With only 3 short videos and 1 essential reading, you might be able to explore some of the recommended or extra readings this week. Feel free to pursue areas that interest you, and read either Jurafsky & Martin or Taylor – see which you prefer. Taylor is certainly the authority when it comes to Text-To-Speech, but on the other hand Jurafsky & Martin are experts in NLP.
Reading
Jurafsky & Martin (2nd ed) – Section 8.1 – Text Normalisation
We need to normalise the input text so that it contains a sequence of pronounceable words.
Taylor – Chapter 3 – The text-to-speech problem
Discusses the differences between spoken and written forms of language, and describes the structure of a typical TTS system.
Jurafsky & Martin – Chapter 5 – Part-of-Speech Tagging
For our purposes, only sections 5.1 to 5.5 are needed.
Jurafsky & Martin – Chapter 2 – Regular Expressions and Automata
An important technique used widely in NLP. In TTS, it can be applied to tasks such as detecting and expanding non-standard words.
Taylor – Chapter 4 – Text Processing
Complementary to Jurafsky & Martin, Section 8.1.
Taylor – Chapter 5 – Text decoding
Complementary to Jurafsky & Martin, Section 8.1.
Jurafsky & Martin – Section 3.4 – Finite-State Transducers
FST are a powerful and general-purpose mechanism for mapping ("transducing") an input string to an output string.
This is a SIGNALS tutorial to consolidate the material from Modules 1 and 2.
To prepare for the tutorial, go back over the Jupyter notebooks for those modules. Agree with your tutorial group a list of points that you would like to go over with your tutor. Carefully order your list (by topic and priority) and bring it to the tutorial.
Here are the key points that you need to understand from each notebook, so concentrate on these when writing your list:
- signals/slp-m1-1-sounds-signals – periodicity and pitch
- signals/slp-m1-2-digital-signals-complex-numbers – a phasor is a sinusoid with both magnitude and phase
- signals/slp-m1-3-sampling-sinusoids – sampling, Nyquist frequency, aliasing
- signals/slp-m1-4-discrete-fourier-transform – the DFT decomposes any signal into a series of basis functions; each basis function is a phasor (i.e., a sinusoid with magnitude and phase)
- signals/slp-m1-5-interpreting-the-dft – relating what you see in the time domain to what you see in the frequency domain
- signals/sp-m2-1-impulse-as-source – an impulse train has energy at every multiple of its fundamental frequency
- signals/sp-m2-2-fir-filters – FIR filters are little more than a moving average; an intuitive understanding that changing the filter coefficients changes the frequency response
- signals/sp-m2-3-iir-filters – IIR filters can exhibit resonance; the filter coefficients are not very intuitive; an IIR filter can impose a spectral envelope with resonances (formants) on its input signal; exciting an IIR filter with an impulse train can synthesise speech
Eventually, you may be able to understand a lot more of the material in the notebooks (so come back to them in a few weeks and try again), but the above is quite an achievement and is all you really need for the course.
This is a PHON tutorial about the phoneme.
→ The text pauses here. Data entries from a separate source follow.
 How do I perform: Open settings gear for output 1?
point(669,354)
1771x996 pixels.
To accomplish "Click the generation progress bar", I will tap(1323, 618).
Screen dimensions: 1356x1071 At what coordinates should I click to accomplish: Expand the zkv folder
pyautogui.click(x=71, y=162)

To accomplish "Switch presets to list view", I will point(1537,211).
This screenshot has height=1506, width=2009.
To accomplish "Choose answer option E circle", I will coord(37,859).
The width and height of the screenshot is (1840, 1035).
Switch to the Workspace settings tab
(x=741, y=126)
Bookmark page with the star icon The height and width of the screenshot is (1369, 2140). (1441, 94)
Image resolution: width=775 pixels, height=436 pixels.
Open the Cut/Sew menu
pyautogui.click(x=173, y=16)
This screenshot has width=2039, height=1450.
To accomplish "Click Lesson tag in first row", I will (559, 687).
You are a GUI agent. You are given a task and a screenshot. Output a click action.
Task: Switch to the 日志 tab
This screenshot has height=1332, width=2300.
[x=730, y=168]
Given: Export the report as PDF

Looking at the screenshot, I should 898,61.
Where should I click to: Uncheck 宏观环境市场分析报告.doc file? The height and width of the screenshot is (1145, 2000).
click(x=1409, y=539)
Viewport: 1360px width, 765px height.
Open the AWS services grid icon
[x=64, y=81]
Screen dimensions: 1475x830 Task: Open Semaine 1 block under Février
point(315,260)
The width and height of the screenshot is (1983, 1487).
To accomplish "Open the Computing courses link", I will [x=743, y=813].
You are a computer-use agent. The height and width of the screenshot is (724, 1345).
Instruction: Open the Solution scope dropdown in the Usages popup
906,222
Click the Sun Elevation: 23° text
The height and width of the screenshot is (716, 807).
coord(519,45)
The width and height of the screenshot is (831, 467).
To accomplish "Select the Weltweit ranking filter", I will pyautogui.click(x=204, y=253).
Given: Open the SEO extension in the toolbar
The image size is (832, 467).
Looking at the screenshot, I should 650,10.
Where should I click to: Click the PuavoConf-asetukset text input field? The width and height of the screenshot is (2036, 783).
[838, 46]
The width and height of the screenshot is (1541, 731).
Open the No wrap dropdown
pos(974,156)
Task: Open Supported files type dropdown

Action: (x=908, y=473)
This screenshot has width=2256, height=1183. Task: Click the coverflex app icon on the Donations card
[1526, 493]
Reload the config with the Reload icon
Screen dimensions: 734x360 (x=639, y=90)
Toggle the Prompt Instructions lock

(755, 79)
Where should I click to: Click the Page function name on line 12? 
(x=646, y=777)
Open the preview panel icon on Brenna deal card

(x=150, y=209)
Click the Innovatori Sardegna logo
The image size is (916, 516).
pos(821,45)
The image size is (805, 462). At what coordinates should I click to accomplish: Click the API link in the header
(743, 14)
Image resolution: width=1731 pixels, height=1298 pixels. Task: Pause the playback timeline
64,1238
Go through the following Jupyter Notebook:
- phon/phon-m4-1-phoneme-tutorial
You might need to update your copy of the notebooks to get the latest version.
Exercises
Go through the following Jupyter Notebooks, which cover the topics Prosody, Decision Tree, and Learning Decision Trees:
- tts/tts-m4-1-entropy – do this one on your own then check your understanding by explaining entropy to another student in your group
- tts/tts-m4-2-decision-tree-pencil-and-paper – do this one in small groups of 2 or 3 students
- tts/tts-m4-3-learning-decision-trees – do this one on your own (but if the code is challenging for you, pair up with someone who can code)
You might need to update your copy of the notebooks to get the latest version. You may also need to install the following dependencies if you don’t already have them:
$ cd uoe_speech_processing_course $ conda activate slp $ conda install -c conda-forge anytree urllib3 requests
Practical assignment
Continue the first assignment. Complete all the milestones to date. Use the forums to get help.
Prepare for the tutorial session
In your small group of 2 or 3 students, prepare your workings for the tt/tts-m4-2-decision-tree-pencil-and-paper notebook and be ready to share them with the group. You might need to scan or take photos of pencil-and-paper work, so do that in advance of the tutorial. Prepare questions about the other notebooks with the whole tutorial group and make a structured list of questions to go through with the tutor.